The only solution I see is to design and develop these AI systems like we teach and educate children. They’d need to grow up in the world and interact with it to interiorize all the knowledge they’re missing. Another option is to limit their scope to any task that wouldn’t require context, but that’s probably too restrictive for them to be useful. We’ll have to wait to see if I’m wrong here and there’s another way.
Conclusions
Adept has begun the ambitious quest to build AI agents that can act in the world. Like OpenAI, DeepMind, or Google, it has daunting challenges ahead to develop AI that’s not only very capable, but reliable.
Adept’s vision and goals reinforce the importance of prompt programming as a new software paradigm to communicate with AI systems and computers in general. They also reveal the advantages over traditional HCIs, like programming languages, and the seemingly insurmountable limitations.

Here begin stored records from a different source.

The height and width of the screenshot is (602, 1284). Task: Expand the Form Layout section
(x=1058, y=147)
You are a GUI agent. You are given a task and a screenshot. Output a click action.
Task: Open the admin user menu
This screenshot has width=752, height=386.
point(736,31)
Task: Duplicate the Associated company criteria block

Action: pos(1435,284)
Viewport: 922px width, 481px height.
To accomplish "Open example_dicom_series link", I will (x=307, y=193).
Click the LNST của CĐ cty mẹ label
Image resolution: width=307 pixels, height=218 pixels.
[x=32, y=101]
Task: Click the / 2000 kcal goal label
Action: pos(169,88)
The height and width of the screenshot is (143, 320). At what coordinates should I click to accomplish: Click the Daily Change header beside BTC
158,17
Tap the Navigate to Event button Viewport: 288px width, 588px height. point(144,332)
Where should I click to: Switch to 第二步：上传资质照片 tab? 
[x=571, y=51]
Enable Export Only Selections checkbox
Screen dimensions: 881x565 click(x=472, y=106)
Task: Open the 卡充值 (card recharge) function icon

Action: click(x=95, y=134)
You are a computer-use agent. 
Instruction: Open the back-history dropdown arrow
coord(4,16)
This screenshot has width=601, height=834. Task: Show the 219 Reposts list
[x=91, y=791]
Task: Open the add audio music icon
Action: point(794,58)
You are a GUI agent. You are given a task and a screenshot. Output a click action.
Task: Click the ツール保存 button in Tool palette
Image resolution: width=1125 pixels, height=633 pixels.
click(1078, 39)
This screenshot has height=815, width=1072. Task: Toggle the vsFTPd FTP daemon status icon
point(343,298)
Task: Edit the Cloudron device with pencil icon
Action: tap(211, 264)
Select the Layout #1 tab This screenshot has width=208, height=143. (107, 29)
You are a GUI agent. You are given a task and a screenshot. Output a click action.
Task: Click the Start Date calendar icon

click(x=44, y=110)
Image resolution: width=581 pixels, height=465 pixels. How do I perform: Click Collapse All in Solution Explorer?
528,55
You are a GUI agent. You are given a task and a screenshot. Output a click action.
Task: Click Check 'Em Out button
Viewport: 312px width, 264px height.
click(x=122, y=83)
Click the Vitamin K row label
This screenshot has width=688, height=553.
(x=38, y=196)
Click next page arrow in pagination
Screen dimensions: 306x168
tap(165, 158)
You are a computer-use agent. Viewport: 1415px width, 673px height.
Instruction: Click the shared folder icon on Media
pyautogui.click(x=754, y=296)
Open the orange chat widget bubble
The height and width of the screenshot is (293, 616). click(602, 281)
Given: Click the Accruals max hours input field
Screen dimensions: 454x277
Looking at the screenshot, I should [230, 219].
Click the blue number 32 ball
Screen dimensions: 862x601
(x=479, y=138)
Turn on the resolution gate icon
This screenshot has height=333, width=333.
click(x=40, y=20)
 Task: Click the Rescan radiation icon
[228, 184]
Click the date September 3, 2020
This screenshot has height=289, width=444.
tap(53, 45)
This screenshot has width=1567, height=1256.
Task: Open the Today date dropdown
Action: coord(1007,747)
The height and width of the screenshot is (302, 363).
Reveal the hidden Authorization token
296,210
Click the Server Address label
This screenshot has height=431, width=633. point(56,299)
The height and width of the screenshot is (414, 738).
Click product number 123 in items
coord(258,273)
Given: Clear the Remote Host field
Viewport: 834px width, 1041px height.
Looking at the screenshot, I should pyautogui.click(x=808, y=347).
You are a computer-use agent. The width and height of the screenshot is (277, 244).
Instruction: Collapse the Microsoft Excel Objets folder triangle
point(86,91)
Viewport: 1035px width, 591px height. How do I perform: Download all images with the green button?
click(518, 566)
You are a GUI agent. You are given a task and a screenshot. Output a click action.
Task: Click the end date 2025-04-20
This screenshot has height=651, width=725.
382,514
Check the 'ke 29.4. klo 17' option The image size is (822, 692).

All in all, Adept is definitely a company worth keeping an eye on. The first Action Transformer, ACT-1, opens a promising line of research that will give a lot to talk about in the coming months/years.
Alberto - another great piece that soundly balances hope and hype. As someone in the enterprise tech space, I am intrigued by this potential product. It is a very clever way to layer NLP on top of billions of dollars of existing software investments. It will be interesting for Adept to release more details on the state of ACT-1. The demos are slick but there is no further evidence of capability. I’m also curious how the model was trained. I agree that there are challenges to creating an NLP that can handle every user intent for an Excel spreadsheet. But I could see where it could still be highly effective. I’m guessing that a lot of spreadsheet use follows a Pareto distribution. A small number of capabilities like highlighting, or creating a profit column, likely make up a disproportionate volume of user activities. Just solving for those use cases could provide significant lift.
Great article, Alberto, even though I read it only now, it's still relevant. Are there any updates? Have you come up with more possible solutions to build such AI agents?